The security-for-peace farce in Palestine

The security-for-peace farce in Palestine
Comment: Security coordination between the Palestinian Authority and Israel only legitimises and facilitates the occupation. There is no reason it should continue.
4 min read
25 Mar, 2015
Palestinian power structures have enforced the occupation on Israel's behalf since the Oslo accords [alAraby]

The Palestinian Authority's threats to end security coordination with Israel, as important as they may be, mean nothing if they are not part of a broader strategy - a strategy that requires establishing Palestinian national unity and preparing for Israeli and US retribution.

But the chains of security coordination cannot be broken without breaking free at a psychological level from the delusions attached to the so-called peace process.

To be sure, the security coordination was put in place initially to subdue the Palestinian people, to force them to accept continued Israeli domination, and to put an end to their resistance, even as Israel continued its expansionist policies, swallowing up more and more land and dispossessing more and more Palestinians.

Security over peace

Security coordination was put in place to subdue the Palestinian people and put an end to their resistance.

The goal was never coordination per se, but to guarantee the implementation of Israel's security conditions.

In practical terms, these required the Palestinian Authority to prevent attacks against Israel and prevent protesters from getting close to Israeli military checkpoints or other facilities.

In other words, the Palestinian Authority has been required to place Israel's security above any humanitarian, political, or legal consideration related to the Palestinian people.
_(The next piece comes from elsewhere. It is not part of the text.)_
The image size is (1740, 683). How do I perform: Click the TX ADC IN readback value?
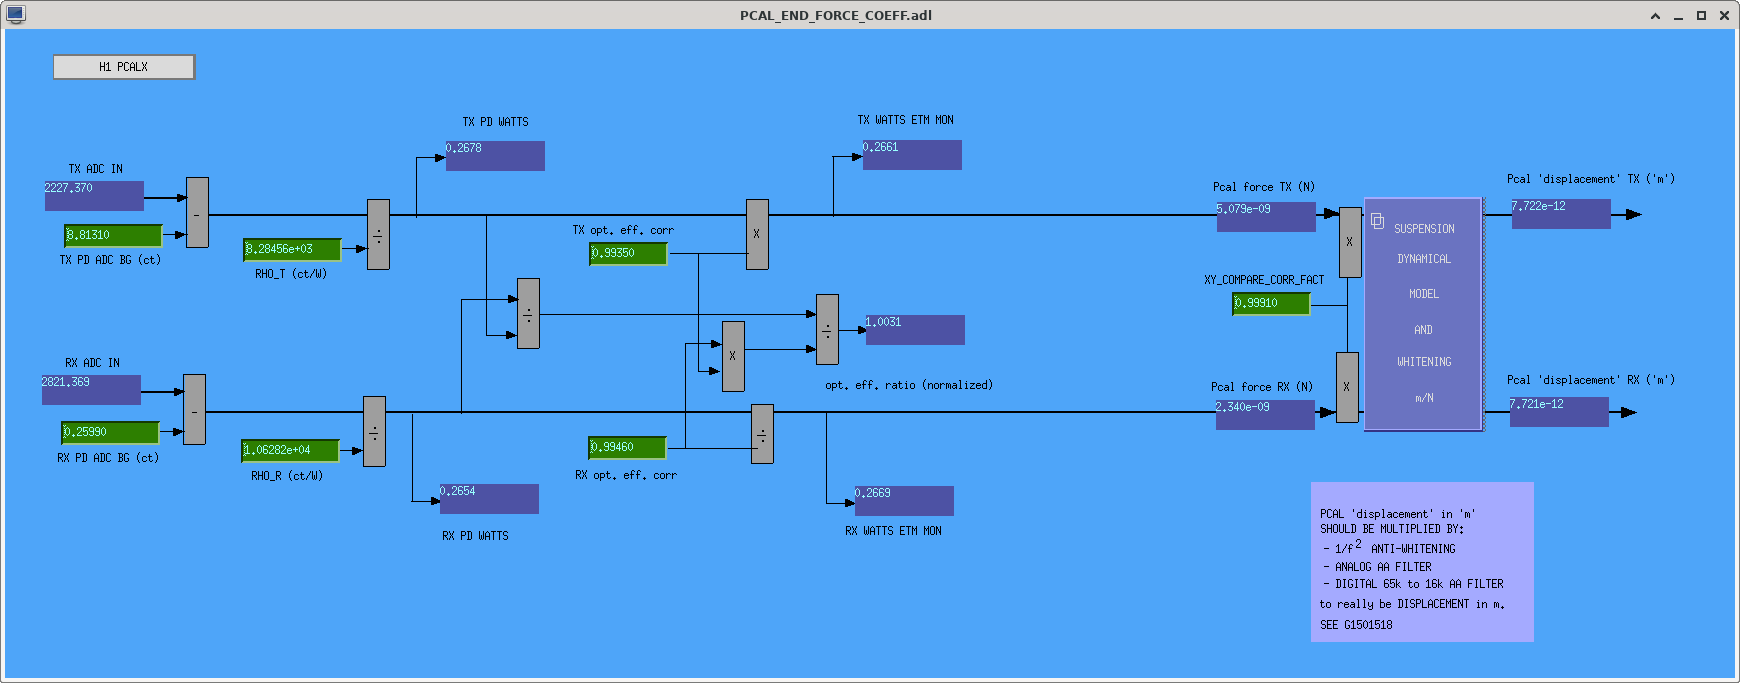(94, 196)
The blackmail started after the Oslo Accords. The accords contained no provisions to protect the Palestinian people and Palestinian lands from the brutality of the Israeli occupation; no references to international law or the Fourth Geneva Convention which prohibits the confiscation of land, the displacement of populations, and the transfer of settlers to live in the occupied territories; and no Israeli commitments to any conventions that prohibit torture, killing or oppression.

From the outset, the goal was to substitute Israeli conditions imposed by military superiority and US support for international law and UN resolutions.

The accords, especially their security chapters, became the main frame of reference for both interim and final status settlements, because Israel does not recognise the historical, political, and legal rights of the Palestinians to begin with.

Israel believes recognising the rights of the Palestinian people would threaten its legitimacy, if not its very existence. The Zionist ideology has never even recognised the existence of an Arab Palestinian people on a land it proclaimed to be a homeland for world Jewry, and in that context, the Palestinian people were little more than an obstacle to the creation and expansion of the Zionist state.

The Israeli demands revolved around the need to "contain" the Palestinians, by turning the PLO into a non-sovereign Palestinian Authority that took on the burden of direct contact with the Palestinian people from Israel.

Of course, no barriers of any kind to Israeli army invasion, raids, or aerial bombardment were to be tolerated, as the Palestinian people were treated as a legitimate target that had no legal or practical protection.

Security coordination as such was imposed on the Palestinians, as part of US-Israeli conditions linking any withdrawal by the Israeli army to Palestinian commitment to security guarantees. Then US envoy Dennis Ross drafted a memorandum stressing this link to "counter-terrorism", as part of the Hebron Agreement in 1997.

The notion of security-for-peace, whereby the Palestinians need to earn Israel's confidence became a condition of the roadmap for peace.

The notion of security-for-peace, whereby the Palestinians maintain Israel's security before the Palestinian people could come to "deserve" Israel's confidence, also became a condition of the roadmap for peace signed in 2002.

There would accordingly be no Israeli withdrawal and no Palestinian state without a prior Palestinian commitment to Israel's security demands.

Holding all the cards

However, what made security coordination appear a Palestinian necessity, was the fact that Israel controls the movement of Palestinian passengers and goods, whether internally or through any frontiers.

This gave Israel the capability of preventing movement for Palestinians, including the Palestinian president, at any time, on the grounds of breaching security guarantees.

There are concerns among Palestinians that abolishing security coordination would trigger collective Israeli punishment that could reach the extent of military invasion and assassinations.

Yet the continuation of security coordination is nothing more than a Palestinian legitimisation of the occupation, whereby a segment of the Palestinian people in the Palestinian Authority and its security services are turned into instruments enabling the occupation.

The security-for-peace farce must come to an end.

Indeed, the occupation endures under this slogan, while the Palestinian dream of freedom and independence continues to fade away.

Lamis Andoni is editor-in-chief of al-Araby al-Jadeed English.

Opinions expressed in this article remain those of the author and do not necessarily reflect the opinions of al-Araby al-Jadeed, its editorial board or staff.

This is an edited translation from our Arabic edition.